** EXERCISE MATERIALS follows **

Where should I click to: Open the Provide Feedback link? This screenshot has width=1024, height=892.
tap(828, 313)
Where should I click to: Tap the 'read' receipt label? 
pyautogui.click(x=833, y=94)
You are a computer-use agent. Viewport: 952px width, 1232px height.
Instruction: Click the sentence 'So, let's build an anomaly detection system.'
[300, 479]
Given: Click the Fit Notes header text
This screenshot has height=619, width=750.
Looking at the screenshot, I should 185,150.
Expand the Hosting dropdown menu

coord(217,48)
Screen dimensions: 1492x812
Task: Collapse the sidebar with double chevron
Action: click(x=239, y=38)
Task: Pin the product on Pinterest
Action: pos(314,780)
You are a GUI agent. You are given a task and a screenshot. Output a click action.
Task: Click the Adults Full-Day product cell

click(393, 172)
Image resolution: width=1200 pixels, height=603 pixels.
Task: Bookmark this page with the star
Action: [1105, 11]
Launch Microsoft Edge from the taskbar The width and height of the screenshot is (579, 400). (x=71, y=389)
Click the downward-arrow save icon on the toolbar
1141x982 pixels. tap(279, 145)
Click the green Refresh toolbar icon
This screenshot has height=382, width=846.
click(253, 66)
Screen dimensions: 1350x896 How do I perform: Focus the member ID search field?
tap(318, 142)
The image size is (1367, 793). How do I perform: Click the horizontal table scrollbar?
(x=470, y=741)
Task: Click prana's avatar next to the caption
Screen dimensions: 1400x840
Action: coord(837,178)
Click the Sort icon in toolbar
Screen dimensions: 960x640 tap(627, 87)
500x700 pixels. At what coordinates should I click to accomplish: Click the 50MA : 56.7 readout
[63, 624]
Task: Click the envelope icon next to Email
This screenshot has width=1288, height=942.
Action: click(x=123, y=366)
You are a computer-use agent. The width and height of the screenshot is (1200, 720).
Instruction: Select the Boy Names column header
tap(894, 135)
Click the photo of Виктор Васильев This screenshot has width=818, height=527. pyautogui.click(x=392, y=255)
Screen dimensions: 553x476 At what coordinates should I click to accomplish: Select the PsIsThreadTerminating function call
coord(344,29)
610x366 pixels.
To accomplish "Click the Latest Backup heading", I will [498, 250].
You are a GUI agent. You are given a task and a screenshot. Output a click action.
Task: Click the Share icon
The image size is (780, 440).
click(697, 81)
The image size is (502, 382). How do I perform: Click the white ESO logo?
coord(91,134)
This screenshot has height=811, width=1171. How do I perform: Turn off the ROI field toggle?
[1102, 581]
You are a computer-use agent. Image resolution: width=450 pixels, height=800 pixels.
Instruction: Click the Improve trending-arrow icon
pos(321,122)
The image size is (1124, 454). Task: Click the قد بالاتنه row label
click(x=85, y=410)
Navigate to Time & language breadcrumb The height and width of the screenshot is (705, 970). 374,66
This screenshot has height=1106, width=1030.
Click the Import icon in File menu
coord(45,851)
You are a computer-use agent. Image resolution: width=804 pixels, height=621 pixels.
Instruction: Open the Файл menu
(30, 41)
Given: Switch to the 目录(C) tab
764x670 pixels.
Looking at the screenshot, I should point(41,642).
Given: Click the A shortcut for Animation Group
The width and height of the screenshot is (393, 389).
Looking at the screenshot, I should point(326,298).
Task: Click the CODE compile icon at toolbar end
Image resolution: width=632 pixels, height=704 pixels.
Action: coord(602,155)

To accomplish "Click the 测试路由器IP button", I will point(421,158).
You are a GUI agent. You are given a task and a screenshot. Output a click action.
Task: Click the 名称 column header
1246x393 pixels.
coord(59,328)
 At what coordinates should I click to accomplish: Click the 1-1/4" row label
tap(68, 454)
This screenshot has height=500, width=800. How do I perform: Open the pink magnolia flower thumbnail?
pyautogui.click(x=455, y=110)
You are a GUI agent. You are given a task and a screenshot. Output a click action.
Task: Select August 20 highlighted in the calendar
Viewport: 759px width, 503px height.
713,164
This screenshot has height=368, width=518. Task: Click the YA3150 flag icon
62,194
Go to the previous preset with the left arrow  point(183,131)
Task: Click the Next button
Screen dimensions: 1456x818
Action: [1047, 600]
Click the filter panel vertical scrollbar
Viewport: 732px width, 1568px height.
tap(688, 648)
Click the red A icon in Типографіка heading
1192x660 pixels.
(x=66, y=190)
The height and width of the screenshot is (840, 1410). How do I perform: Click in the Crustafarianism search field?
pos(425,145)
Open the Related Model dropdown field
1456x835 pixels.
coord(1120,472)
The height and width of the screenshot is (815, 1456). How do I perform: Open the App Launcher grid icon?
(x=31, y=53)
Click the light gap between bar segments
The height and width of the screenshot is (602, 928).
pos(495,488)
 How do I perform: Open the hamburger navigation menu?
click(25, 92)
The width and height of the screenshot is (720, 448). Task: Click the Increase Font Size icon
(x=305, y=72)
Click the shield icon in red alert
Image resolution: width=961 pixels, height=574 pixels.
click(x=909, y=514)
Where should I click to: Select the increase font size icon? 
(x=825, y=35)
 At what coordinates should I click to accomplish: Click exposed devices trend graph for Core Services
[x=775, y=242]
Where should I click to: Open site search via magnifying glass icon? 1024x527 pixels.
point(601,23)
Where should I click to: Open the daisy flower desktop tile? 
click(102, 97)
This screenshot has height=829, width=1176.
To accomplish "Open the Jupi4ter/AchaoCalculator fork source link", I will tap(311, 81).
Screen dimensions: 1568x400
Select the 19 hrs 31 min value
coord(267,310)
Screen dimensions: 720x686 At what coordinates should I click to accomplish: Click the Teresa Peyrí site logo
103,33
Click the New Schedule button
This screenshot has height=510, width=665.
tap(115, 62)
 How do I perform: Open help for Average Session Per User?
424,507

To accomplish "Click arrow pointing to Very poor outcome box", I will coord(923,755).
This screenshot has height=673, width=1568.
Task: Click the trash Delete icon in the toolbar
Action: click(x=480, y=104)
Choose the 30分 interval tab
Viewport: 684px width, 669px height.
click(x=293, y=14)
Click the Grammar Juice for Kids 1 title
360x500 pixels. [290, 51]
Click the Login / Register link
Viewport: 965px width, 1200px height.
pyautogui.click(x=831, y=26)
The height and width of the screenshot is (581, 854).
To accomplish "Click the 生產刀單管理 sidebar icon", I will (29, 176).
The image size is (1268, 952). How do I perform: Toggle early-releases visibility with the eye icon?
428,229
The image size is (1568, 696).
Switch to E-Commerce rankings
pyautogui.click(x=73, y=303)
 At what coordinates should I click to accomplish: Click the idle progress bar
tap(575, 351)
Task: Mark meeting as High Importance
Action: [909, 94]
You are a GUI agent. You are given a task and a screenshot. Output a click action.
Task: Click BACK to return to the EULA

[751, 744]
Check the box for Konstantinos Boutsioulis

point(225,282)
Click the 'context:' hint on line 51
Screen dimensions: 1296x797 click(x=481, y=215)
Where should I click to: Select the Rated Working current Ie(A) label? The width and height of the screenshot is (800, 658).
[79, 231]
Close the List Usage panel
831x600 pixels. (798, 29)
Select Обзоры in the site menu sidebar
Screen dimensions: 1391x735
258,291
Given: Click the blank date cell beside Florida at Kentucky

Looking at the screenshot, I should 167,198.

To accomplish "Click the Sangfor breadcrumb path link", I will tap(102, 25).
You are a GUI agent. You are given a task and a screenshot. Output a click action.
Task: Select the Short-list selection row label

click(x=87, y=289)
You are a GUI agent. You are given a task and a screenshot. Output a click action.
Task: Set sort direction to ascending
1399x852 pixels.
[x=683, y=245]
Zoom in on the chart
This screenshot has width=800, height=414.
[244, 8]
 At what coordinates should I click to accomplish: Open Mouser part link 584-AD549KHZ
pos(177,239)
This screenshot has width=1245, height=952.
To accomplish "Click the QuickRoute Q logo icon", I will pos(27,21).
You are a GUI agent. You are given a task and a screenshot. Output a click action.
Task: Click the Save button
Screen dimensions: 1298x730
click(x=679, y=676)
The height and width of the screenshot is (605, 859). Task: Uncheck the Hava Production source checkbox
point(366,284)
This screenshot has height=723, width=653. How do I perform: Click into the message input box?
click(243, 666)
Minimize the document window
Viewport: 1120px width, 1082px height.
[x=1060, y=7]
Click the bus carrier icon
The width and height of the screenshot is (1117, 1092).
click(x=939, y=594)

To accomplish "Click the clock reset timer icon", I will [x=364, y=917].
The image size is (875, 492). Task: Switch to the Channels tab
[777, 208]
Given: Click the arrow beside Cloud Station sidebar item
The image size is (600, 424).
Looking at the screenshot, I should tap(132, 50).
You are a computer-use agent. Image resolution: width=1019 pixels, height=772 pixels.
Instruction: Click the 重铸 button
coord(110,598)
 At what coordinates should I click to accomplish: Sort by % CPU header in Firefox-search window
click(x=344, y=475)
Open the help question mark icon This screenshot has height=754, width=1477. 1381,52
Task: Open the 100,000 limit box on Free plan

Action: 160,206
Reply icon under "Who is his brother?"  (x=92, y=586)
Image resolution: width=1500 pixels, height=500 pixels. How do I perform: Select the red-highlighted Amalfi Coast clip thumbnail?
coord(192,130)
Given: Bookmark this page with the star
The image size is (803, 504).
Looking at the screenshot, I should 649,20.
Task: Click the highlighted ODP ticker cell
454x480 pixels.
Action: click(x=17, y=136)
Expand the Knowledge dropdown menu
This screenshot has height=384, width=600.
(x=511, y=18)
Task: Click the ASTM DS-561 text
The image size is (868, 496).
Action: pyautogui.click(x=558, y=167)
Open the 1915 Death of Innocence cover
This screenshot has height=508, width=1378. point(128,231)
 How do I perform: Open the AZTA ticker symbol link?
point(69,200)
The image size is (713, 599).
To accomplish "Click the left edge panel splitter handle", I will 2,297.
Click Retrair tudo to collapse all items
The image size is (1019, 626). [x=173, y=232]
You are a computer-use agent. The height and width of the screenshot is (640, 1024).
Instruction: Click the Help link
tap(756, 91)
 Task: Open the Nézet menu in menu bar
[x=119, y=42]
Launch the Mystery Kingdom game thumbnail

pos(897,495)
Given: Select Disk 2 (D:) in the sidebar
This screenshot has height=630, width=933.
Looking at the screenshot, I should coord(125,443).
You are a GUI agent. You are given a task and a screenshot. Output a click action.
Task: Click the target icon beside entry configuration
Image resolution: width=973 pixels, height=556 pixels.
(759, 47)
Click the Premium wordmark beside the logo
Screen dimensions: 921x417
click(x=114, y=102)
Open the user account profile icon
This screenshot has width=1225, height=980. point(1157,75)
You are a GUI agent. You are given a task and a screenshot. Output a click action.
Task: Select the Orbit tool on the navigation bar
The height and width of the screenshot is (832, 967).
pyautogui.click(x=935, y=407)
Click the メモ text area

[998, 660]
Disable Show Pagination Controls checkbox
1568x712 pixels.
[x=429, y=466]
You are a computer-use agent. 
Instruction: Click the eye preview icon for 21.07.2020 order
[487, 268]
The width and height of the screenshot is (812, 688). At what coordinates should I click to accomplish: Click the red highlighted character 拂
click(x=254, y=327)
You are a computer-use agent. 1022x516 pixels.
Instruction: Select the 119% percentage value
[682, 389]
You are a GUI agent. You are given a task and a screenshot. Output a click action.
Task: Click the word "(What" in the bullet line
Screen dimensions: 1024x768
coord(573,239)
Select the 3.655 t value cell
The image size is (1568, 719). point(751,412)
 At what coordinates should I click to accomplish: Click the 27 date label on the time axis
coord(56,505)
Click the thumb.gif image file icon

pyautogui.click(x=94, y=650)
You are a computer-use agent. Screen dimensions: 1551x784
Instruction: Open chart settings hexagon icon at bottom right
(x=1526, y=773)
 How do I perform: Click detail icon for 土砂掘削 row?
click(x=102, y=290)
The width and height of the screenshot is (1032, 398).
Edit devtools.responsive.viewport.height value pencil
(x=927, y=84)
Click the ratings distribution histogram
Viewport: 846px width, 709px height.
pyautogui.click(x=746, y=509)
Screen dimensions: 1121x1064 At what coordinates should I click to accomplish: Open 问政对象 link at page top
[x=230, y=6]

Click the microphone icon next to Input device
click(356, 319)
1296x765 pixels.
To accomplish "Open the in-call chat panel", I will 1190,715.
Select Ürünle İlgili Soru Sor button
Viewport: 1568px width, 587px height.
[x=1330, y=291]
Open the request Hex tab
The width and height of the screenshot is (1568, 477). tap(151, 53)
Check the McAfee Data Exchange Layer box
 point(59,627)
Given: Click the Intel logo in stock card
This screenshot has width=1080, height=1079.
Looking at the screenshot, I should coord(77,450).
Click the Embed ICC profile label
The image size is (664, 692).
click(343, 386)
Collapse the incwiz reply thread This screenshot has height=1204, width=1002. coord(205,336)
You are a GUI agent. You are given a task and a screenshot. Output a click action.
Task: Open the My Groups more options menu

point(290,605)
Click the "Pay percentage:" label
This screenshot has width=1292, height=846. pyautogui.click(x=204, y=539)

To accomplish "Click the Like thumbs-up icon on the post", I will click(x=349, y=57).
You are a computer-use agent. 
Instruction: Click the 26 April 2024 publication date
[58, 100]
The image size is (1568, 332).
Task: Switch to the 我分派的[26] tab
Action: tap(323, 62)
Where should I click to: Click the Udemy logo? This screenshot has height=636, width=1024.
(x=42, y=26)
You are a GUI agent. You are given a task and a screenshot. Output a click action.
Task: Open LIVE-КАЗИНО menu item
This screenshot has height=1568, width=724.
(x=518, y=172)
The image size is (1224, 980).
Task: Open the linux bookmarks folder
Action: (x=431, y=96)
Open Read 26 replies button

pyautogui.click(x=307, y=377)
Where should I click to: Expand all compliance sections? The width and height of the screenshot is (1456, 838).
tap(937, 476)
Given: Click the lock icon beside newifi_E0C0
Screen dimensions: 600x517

** End of EXERCISE MATERIALS **

Give again exactly, and only, the lines above starting at the one with "Click the Grammar Juice for Kids 1 title" and ending at the one with "This screenshot has width=1245, height=952.".

Click the Grammar Juice for Kids 1 title
360x500 pixels. [290, 51]
Click the Login / Register link
Viewport: 965px width, 1200px height.
pyautogui.click(x=831, y=26)
The height and width of the screenshot is (581, 854).
To accomplish "Click the 生產刀單管理 sidebar icon", I will (29, 176).
The image size is (1268, 952). How do I perform: Toggle early-releases visibility with the eye icon?
428,229
The image size is (1568, 696).
Switch to E-Commerce rankings
pyautogui.click(x=73, y=303)
 At what coordinates should I click to accomplish: Click the idle progress bar
tap(575, 351)
Task: Mark meeting as High Importance
Action: [909, 94]
You are a GUI agent. You are given a task and a screenshot. Output a click action.
Task: Click BACK to return to the EULA

[751, 744]
Check the box for Konstantinos Boutsioulis

point(225,282)
Click the 'context:' hint on line 51
Screen dimensions: 1296x797 click(x=481, y=215)
Where should I click to: Select the Rated Working current Ie(A) label? The width and height of the screenshot is (800, 658).
[79, 231]
Close the List Usage panel
831x600 pixels. (798, 29)
Select Обзоры in the site menu sidebar
Screen dimensions: 1391x735
258,291
Given: Click the blank date cell beside Florida at Kentucky

Looking at the screenshot, I should 167,198.

To accomplish "Click the Sangfor breadcrumb path link", I will tap(102, 25).
You are a GUI agent. You are given a task and a screenshot. Output a click action.
Task: Select the Short-list selection row label

click(x=87, y=289)
You are a GUI agent. You are given a task and a screenshot. Output a click action.
Task: Set sort direction to ascending
1399x852 pixels.
[x=683, y=245]
Zoom in on the chart
This screenshot has width=800, height=414.
[244, 8]
 At what coordinates should I click to accomplish: Open Mouser part link 584-AD549KHZ
pos(177,239)
This screenshot has width=1245, height=952.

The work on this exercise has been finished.